5.2 Border Vacuums, Cataclysmic Money, and Visual Homogeneity Again

Although mindful that those conditions would manifest themselves differently depending on time and place, Jacobs argues that they would encourage the prime ingredient for economic development: informal contact in public space, the “small change from which city’s wealth of public life may grow” (Jacobs, 1961: 72). On the other hand, for Jacobs border vacuums, cataclysmic money, and visual homogeneity undermine social capital in the same way that the erosion of social freedom would do so. These run counter to spontaneous economic development because they undermine granular land-use diversity and produce what Jacobs aptly calls a “great blight of dullness” (Ibid: 41). People generally avoid dullness, unless they wish to be unseen, and fewer people means fewer “eyes on the street” and higher levels of perceived, and eventually actual, danger (Ibid: 257–317). Jacobs Densities fall and action spaces shrink or disappear altogether.

Norms that discourage informal contact with strangers, and thus the formation of bridging social capital would, like a border vacuum, block free interactions that promote the discovery of serendipitous complementarities among socially distant persons. Indeed, cataclysmic money, border vacuums, and visual homogeneity—by discouraging the kind of informal contact that breeds social capital—might themselves over time engender norms and beliefs that are more exclusive than inclusive, more intolerant than tolerant of strangers. Again, the result is a downward spiral that Jacobs calls a “dynamic of decline,” in which the lack of interest in a public space results in fewer eyes on the street, which reduces the perception of safety, which discourages people from sharing the public space, which in turn means fewer eyes on the street, and so on.Footnote 28

In general policy terms, the design of public spaces should advance the diversity of people, places, and things—ideally creating the sort of safe, trust-promoting environments in which network-rich action spaces can emerge. This is obviously a challenge, given the typical mindset of divisive urban politics. Left to its own resources, however, local politics may be more responsive to genuine local needs or at least do less harm than policies financed, initiated, and directed from higher levels of governmental administration, where the knowledge problem is even more intractable. This is an issue that we will explore in some depth in Chaps. 8 and 9.

6 Concluding Thoughts

Social networks furnish conduits through which we send and receive information. By discovering structural holes, we alter our networks, unaware of all the consequences, in a way that can increase Jacobs Density, shorten average social distance, and facilitate the flow of information. So while market prices serve as guides to entrepreneurial discovery and social cooperation, they are not the only guides. When knowledge is imperfect, social networks also convey relevant information to decisionmakers. In that sense, social networks, and changes in their structure enabled, by freedom of mobility and norms of tolerance and trust, are as important to the market process as prices.

Our action spaces enable us to plug into those networks. What is their conceptual status?

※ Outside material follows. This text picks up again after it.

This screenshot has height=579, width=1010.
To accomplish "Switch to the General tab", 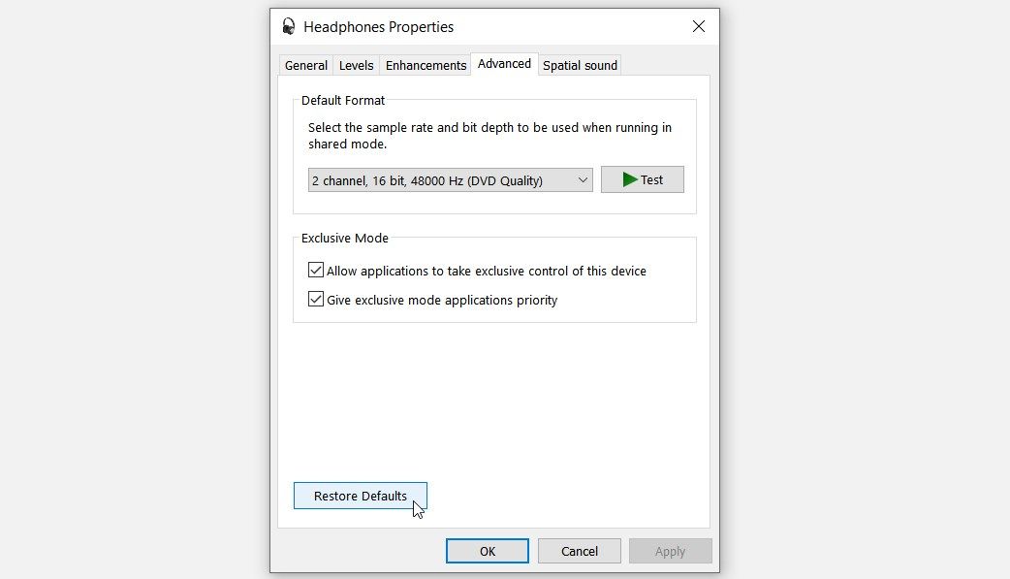I will click(306, 65).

The concepts of purposeful action and entrepreneurship may be more fundamental to market-process economics than action space. But while we can grasp the nature of entrepreneurship without invoking action space, I believe the concept of action space is essential for understanding how entrepreneurship operates in real markets. Trying to understand what promotes or suppresses entrepreneurship without considering action space is like trying to understand how well a car performs without considering roads. Thinking seriously about how we actually acquire and convey information in the market process reveals the importance of the spatial environment, in particular the spatial environment in a city.

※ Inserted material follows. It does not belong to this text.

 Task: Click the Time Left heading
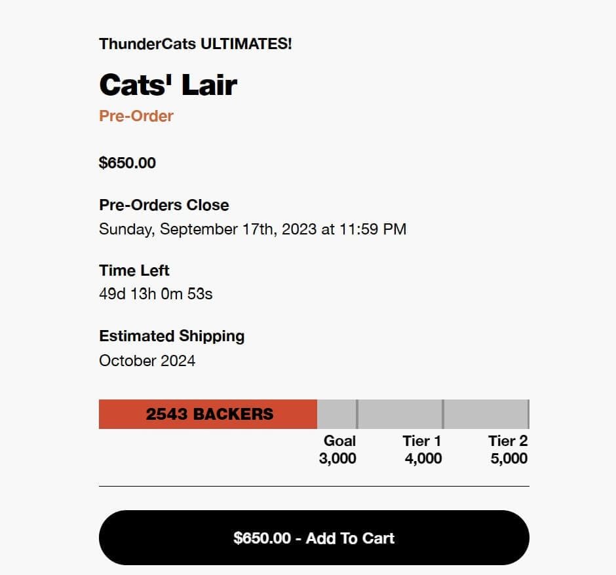134,270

In this chapter, I have presented a way of employing social networks to integrate Jacobs’s analysis of urban processes with market-process economics. In this way, social-network theory may also serve as a useful link between Jacobsian-cum-market-process economics and their common social theory. In the next chapter, I will use this integrated socioeconomic framework to present and interpret the mechanics of Jacobs’s theory of economic development.